I want you to close your eyes and take a mental voyage. Transcend this reality and imagine yourself in a parallel continuum where the Monopoly man has a monocle; where it’s Berenstein Bears, not Berenstain Bears; where Nelson Mandela died in prison; and where SpongeBob isn’t a square.
It’s not right, is it? That’s what I think, at least. Sure, SpongeBob could be a cylinder, and for all we know, it’d make no difference, but his status as an icon aside, there are qualities that seem to marry him to the shape of a square: he’s dorky, he’s awkward, he’s unbelievably corny—he really is, dated as the slang may be, a square.
Many aspects of character design are subjective, but that doesn’t save me from talking out of my ass. Design is a series of decisions influenced by tenets of psychology, mathematics, and culture. A character’s appearance isn’t totally up to interpretation. The only people who know exactly what went into a design are the designers, and to my surprise and chagrin, there’s not a ton of documentation on SpongeBob’s visual development.
With that said, what better source is there than SpongeBob’s late creator and god, Stephen Hillenburg? Of the various bootlegged sound bites I sorted through, the most in-depth peek I could find at Hillenburg’s thought process is in this video, where he describes deciding on the perfect sea creature to represent “an innocent—sort of like a Jerry Lewis under the sea.” While sketching sea sponges, Hillenburg thought of a common sink sponge—the square kind—and “immediately locked on to the idea of this undersea nerd.” You’ll notice similar language in this excerpt, in which Hillenburg explains wanting to make a show about a character who’s “innocent, well-meaning, and kind of an oddball.”
It’s an interesting take, because, thinking purely in terms of shape, a square doesn’t typically connote qualities like innocence, youth, and spontaneity. In his book, Creative Character Design, Bryan Tillman, who has both lectured and worked in game art, attributes to the square qualities like conformity, masculinity, and order. Hmm. That doesn’t sound like SpongeBob at all.

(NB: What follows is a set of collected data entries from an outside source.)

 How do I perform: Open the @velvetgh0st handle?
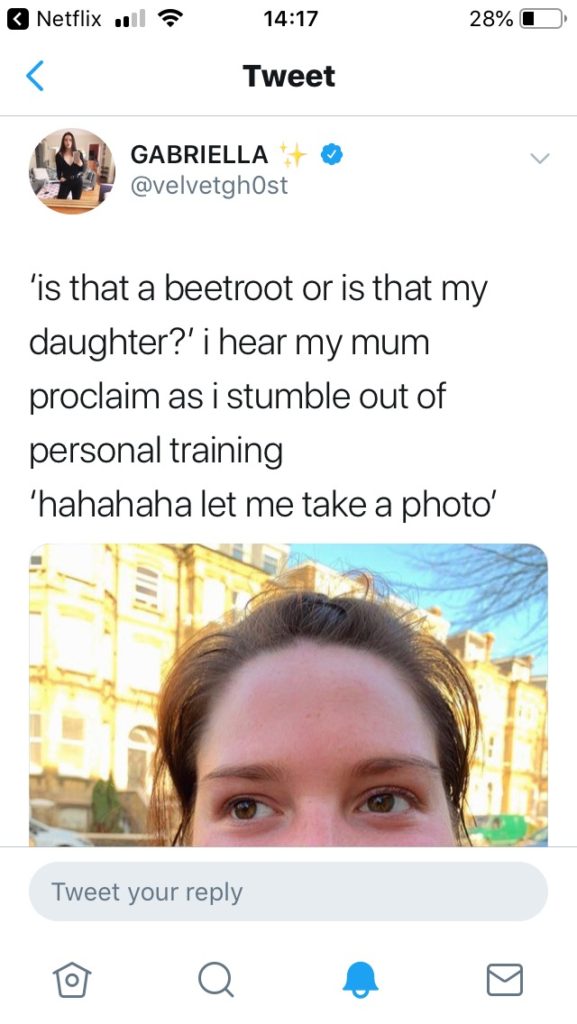coord(209,185)
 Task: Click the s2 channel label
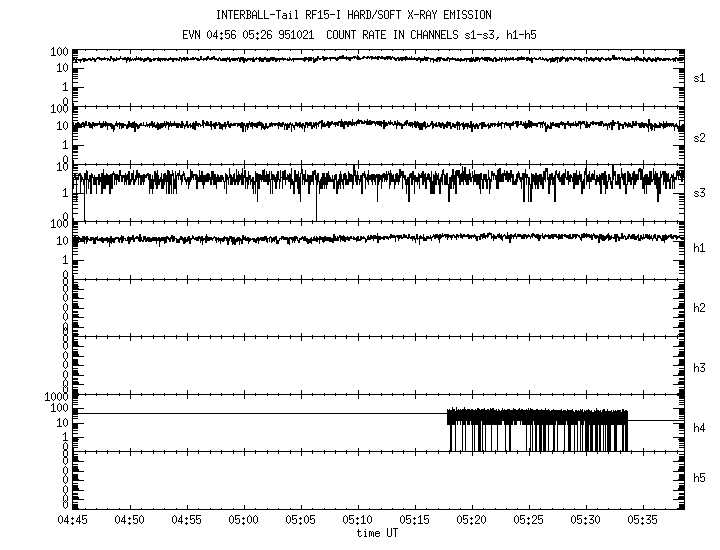pyautogui.click(x=700, y=137)
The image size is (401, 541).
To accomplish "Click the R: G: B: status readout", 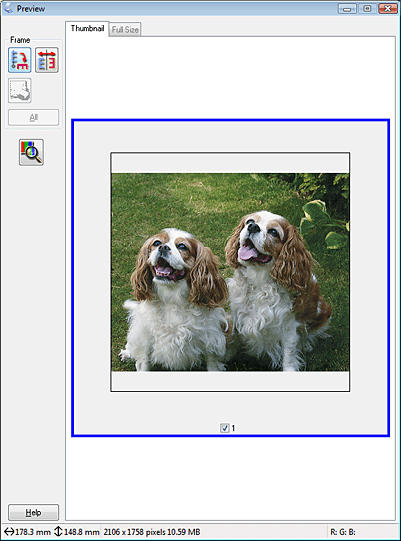I will coord(343,532).
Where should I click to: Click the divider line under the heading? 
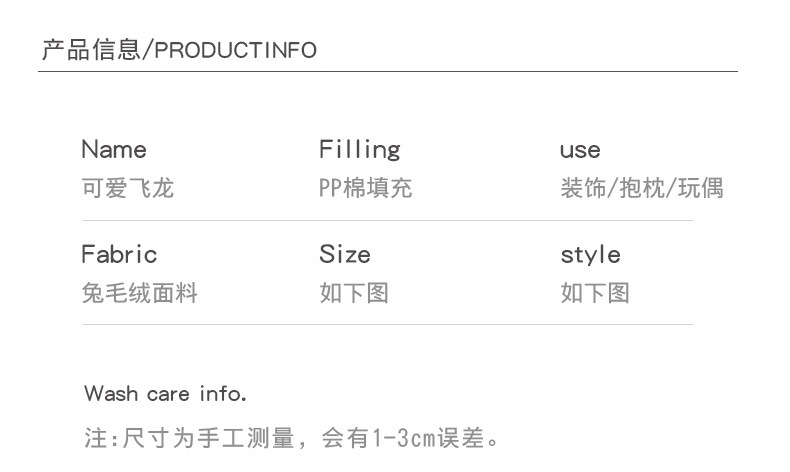pos(388,71)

So what gives? I think SpongeBob demonstrates just how complex and flexible the character design schema is. It goes without saying that a character isn’t as simple as his or her shape. Color is one of several factors that affect the message a design communicates. One study conducted at the University of Georgia found that yellow—which, need I remind you, is the color of SpongeBob’s…skin?—is “generally seen to be lively and energetic”; that it’s effective in evoking positive emotions. So it follows that the official “SpongeBob Yellow,” joint brainchild of Nickelodeon and Pantone, a commercial printing company, is defined in disproportionately elegant prose as “a luminous golden hue that reflects the energy of the sun, radiating joy and happiness, and sparking imagination.” Well, damn.

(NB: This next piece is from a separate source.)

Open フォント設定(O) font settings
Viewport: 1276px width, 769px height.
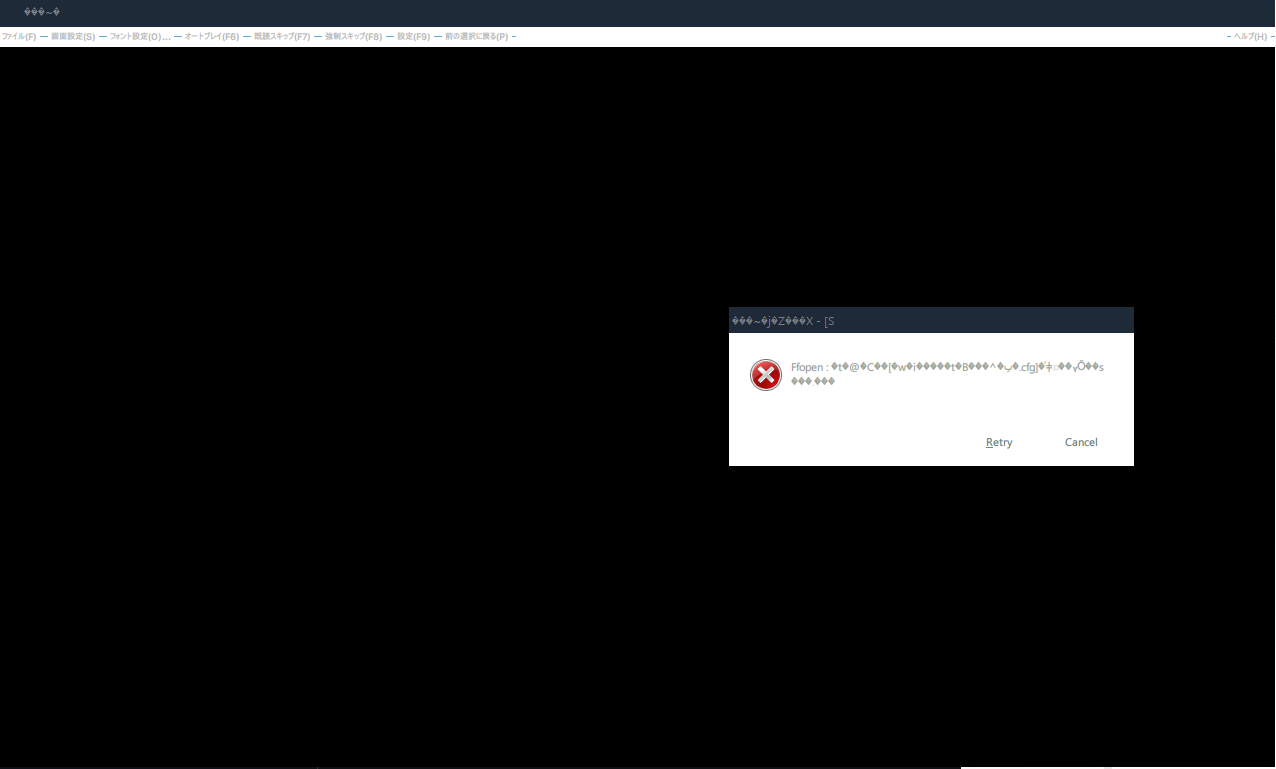click(x=138, y=36)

“SpongeBob Yellow” applies an energetic twist to the most static shape: a juxtaposition that bleeds into the supporting elements of the titular fry cook’s design. Robert Ryan Cory, a character designer on SpongeBob Squarepants for almost 10 years, published a handful of lecture slides (language warning) detailing the mechanics of visual algorithms in concept art. Cory presents SpongeBob as a compromise between geometric and organic design, which, for a character, can contribute to an “awkward/funny/naïve” mien. Most of SpongeBob’s components are symmetrical and boil down to basic shapes: from his eyes, to his teeth, to his eyelashes, to his fit. Binding them to the form of a wavy box covered in an uneven amount of uneven craters, however, introduces a welcome amount of disorder that makes up a pineapple-dweller who’s perfectly off-kilter.
All this to show that SpongeBob is more than his square pants. A character borne of a union between the world’s most boring shape and the ocean’s most boring organism remains an icon of the unorthodox, and of boundless imagination. I’m starting to sound like Pantone here. At the end of the day, whatever connotations I ascribe to SpongeBob are just that: ascribed, imposed from without. I can chalk it up to mathetmati-mical, psychologi-mical, hoity toity mumbo-jumbo, but I can’t speak for the designer, and I can’t speak for you. Maybe you look at SpongeBob and you’re overcome with mortal terror. Maybe he reminds you of your dad. I don’t know. That’s the beauty and the crux of design: it can do almost anything for almost anyone.